I was running into a similar problem and what I found was that one of the calculations of my lstm_cell_backward() functions was incorrect. I carefully went back and compared the lstm_cell_backward() output with the expected output and found that one of the values was incorrect. After fixing that value then lstm_backward() started working correctly.
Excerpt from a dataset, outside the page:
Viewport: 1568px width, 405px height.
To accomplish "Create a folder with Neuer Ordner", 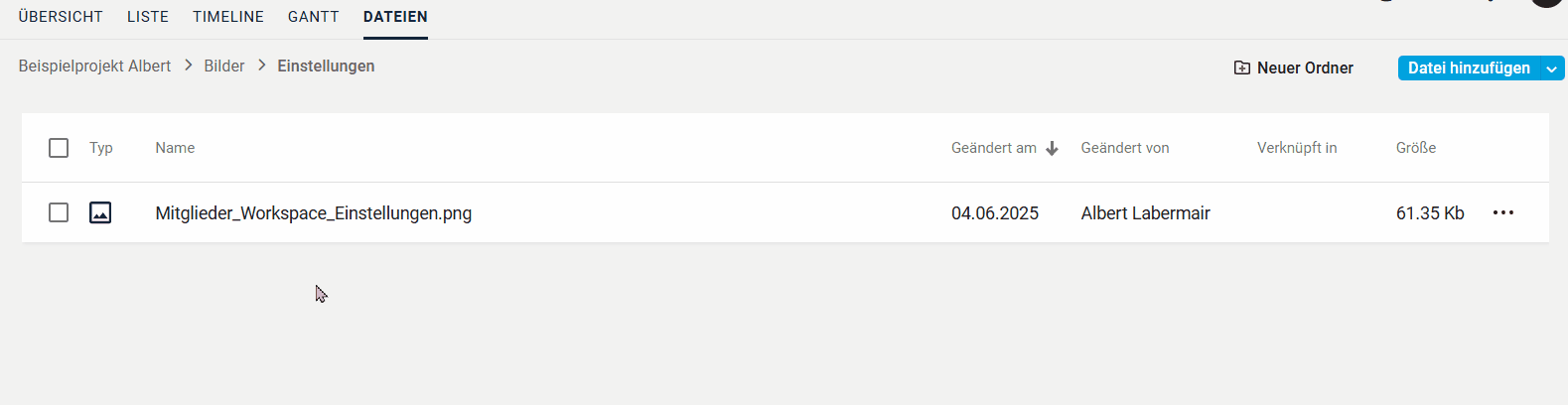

I had the same problem but it was in the previews code. you should review again the lstm_cell_backward I just made a mistake in one value and it was the problem
I had dc_prev = {moderator edit}
instead of: dc_prev = {moderator edit}

i share you all my code

{Moderator Edit: Solution Code Removed}

And I delete all your code. This is totally unacceptable to share your code to help other learners. This will lead to suspending your account. So, do not share your code as this is against the community Honor Code.

I’m apologize, I don’t do that again

My case is similar to @Witenberg . My lstm_forward was wrong although it passed the tests.

I accidentally initialize c_next to be zeros like part of c like

a_next = a0
c_next = c[:, :, T_x] # <== Wrong

But as mentioned in the notebook, setting one variable equal to the other is a “copy by reference”. So as the loop iterates, the c_next and c are totally messed up.

1 Like

This is it, I also set c_next as a reference to the c matrix/array, i.e. c_next = c[:,:,0] in the lstm_forward. After just create a newly initialized variable the answer is correct in the last section lstm_backward.

Good tip! The problem was that in my lstm_cell_backward() the result was equal to the given solution; but later, in the lstm_backward() I had a mismatch with dx.shape… Thanks!

1 Like